> _TASK_
Word for word, copy the entire listing.

> _DATA LISTING_
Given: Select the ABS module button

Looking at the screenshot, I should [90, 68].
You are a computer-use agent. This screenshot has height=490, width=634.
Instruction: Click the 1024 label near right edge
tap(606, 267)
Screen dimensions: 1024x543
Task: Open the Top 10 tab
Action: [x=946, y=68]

> _ANSWER BOX_
Given: Select the ABS module button

Looking at the screenshot, I should [90, 68].
You are a computer-use agent. This screenshot has height=490, width=634.
Instruction: Click the 1024 label near right edge
tap(606, 267)
Screen dimensions: 1024x543
Task: Open the Top 10 tab
Action: [x=946, y=68]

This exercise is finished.